Peanut Butter Tofu Bowl
The Peanut Butter Tofu Bowl combines crispy pan-prepared extra firm tofu with creamy mashed potatoes and a rich, tangy peanut butter sauce made from peanut butter, ginger, garlic, soy sauce, lemon juice, and Sriracha. The contrast of textures and balanced flavors makes it a fulfilling vegetarian bowl.
Ingredients
- 1 extra firm tofu block
- 1 Peanut Butter Sauce see below, batch
- 1 potato see below, batch, for mashed potatoes
- greens
- salt
- black pepper
Peanut Butter Sauce
- 2 inch ginger coarsely chopped, piece, fresh
- 2 cloves garlic
- 1/2 cup peanut butter creamy
- 1 tablespoon soy sauce
- lemon juice juice of 1/2 fresh lemon
- 1-2 teaspoons Sriracha sauce to taste
- 2-6 tablespoons of water
Perfectly Mashed Potatoes
- 2 red potato since we are not peeling them, or white potato, large, cut into 2” pieces, thin skin is key
- 1/4 or more cup soy milk plus extra, as needed, or almond milk
- 2 tablespoons olive oil
- 1/4 cup nutritional yeast flakes
- black pepper to taste
- salt to taste
- green onions chopped (optional)
Instructions
Method
Make the Peanut Butter Sauce
- Put the ginger, garlic, peanut butter, soy sauce, lemon juice, and Sriracha into your blender or food processor.

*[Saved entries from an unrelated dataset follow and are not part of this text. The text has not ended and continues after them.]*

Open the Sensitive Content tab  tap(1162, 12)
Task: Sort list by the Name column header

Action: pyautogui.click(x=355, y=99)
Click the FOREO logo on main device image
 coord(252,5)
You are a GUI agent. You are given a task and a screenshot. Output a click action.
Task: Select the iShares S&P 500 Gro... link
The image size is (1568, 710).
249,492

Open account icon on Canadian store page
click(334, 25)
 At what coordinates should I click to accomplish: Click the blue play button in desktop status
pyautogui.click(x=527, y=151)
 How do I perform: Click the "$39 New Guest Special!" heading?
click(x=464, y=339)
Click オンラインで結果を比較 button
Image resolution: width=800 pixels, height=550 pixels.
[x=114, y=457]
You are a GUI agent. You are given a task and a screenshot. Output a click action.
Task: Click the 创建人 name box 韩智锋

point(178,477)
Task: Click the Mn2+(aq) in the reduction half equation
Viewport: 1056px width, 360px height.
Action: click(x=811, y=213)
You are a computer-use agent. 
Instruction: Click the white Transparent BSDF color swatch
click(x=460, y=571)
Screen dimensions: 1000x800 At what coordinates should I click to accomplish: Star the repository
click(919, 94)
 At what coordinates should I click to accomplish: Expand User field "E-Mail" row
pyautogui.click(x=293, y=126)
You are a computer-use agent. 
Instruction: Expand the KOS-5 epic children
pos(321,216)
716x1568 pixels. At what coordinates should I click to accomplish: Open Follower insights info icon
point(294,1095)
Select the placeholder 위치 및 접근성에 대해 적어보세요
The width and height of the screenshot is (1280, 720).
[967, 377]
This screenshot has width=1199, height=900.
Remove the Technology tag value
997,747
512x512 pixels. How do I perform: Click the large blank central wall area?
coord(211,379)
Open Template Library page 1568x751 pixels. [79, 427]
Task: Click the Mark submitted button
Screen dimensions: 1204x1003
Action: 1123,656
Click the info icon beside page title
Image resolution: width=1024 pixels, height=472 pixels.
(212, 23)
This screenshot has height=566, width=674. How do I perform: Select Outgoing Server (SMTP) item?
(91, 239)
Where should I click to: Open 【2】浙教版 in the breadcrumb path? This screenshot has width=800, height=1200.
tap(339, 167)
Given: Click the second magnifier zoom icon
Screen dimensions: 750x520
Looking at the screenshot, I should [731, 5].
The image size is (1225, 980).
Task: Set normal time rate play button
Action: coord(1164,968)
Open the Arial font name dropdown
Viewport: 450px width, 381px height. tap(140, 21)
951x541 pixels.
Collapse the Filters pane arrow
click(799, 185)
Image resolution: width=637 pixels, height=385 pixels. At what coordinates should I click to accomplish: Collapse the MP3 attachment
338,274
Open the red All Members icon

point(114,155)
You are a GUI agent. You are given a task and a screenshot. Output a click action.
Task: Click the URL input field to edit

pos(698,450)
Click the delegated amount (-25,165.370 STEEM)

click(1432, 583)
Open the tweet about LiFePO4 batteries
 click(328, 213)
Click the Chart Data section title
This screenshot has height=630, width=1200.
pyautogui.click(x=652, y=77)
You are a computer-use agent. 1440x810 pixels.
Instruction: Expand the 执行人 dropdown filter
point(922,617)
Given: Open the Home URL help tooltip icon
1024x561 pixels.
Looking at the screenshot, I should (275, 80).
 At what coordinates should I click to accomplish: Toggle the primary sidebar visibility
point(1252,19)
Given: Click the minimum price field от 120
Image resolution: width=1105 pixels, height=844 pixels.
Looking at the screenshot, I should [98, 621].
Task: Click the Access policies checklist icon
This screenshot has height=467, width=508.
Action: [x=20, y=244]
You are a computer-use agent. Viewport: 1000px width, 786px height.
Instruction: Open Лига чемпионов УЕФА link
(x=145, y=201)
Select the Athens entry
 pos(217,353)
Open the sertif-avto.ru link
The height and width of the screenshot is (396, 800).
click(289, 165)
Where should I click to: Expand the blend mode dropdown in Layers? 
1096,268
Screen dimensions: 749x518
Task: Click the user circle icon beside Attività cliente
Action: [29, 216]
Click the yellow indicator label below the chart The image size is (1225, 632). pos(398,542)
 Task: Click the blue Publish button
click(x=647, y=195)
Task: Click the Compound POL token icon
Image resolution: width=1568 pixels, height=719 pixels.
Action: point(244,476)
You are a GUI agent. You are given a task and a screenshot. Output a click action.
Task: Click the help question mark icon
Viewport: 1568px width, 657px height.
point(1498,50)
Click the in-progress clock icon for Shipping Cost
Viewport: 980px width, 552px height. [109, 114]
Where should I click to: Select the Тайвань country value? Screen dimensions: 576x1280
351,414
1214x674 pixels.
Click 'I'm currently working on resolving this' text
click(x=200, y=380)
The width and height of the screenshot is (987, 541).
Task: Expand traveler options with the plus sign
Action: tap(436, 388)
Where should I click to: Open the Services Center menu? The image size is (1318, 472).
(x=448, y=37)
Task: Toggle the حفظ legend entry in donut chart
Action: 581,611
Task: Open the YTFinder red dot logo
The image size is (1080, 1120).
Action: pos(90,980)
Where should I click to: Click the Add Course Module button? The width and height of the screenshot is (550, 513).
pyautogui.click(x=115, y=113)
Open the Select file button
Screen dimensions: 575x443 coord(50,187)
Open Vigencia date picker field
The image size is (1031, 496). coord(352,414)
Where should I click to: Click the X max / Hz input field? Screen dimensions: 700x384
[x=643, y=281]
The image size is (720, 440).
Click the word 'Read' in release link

Blend until smooth, adding water by the tablespoon as needed to get things moving.
Make the Mashed Potatoes
- 1. Put your potatoes into a large pot, adding enough water to cover them completely. Bring to a boil and simmer for 10-15 minuntes, until they’re fork-tender. Transfer to a colander to drain.
- 2. In a medium-sized bowl, mash up your potato a little bit, then add the soy milk and olive oil. It’s going to look way too liquidy at this point, but don’t panic! Just keep mashing. I try to mash down anything that’s larger than a pea in size, but if you like your mashed potatoes ultra smooth you can mash even more or even get in there with an immersion blender.
- 3. Once the potatoes are the consistency you like, fold in the nutritional yeast. Stir well to completely combine, then add a little extra soy milk – one tablespoon at a time – if things look a little bit dry. Every potato is different, so the exact amount of soy milk is going to vary.
- 4. Season with salt and pepper, top with the green onions.
Make the bowl
- 1. Preheat the oven to 350F / 180ºc
- 2. Slice your block of tofu into 8 cutlets, and arrange them in a greased 9×12” glass baking pan.
- 3. Make your Peanut Butter Sauce and pour it over the tofu, making sure each cutlet gets a nice coating, and bake for 30 minutes.
- 4. While the tofu bakes, make your Perfect Mashed Potatoes.
- 5. Divide the greens and potatoes between your four bowls, and dish up two cooked cutlets on top.
Notes
- The peanut butter sauce should be blended until smooth, adjusting water to achieve the desired consistency.
- Use thin-skinned red or white potatoes for mashed potatoes without peeling; mash well for smoothness.
- Adding nutritional yeast to mashed potatoes provides a subtle umami flavor and creamy texture.
- The spice level of the peanut sauce can be adjusted using Sriracha to taste.
Nutrition Information
Nutrition Facts
Serving: 4 Serving
Amount Per Serving
Calories 429
% Daily Value*
| Calories | 429kcal | 21% |
| Carbohydrates | 26g | 9% |
| Protein | 23g | 46% |
| Fat | 27g | 42% |
| Saturated Fat | 4g | 20% |
| Sodium | 609mg | 25% |
| Potassium | 1013mg | 22% |
| Fiber | 6g | 24% |
| Sugar | 6g | 12% |
| Vitamin A | 300IU | 6% |
| Vitamin C | 17.2mg | 19% |
| Calcium | 158mg | 16% |
| Iron | 5.4mg | 30% |
* Percent Daily Values are based on a 2,000 calorie diet.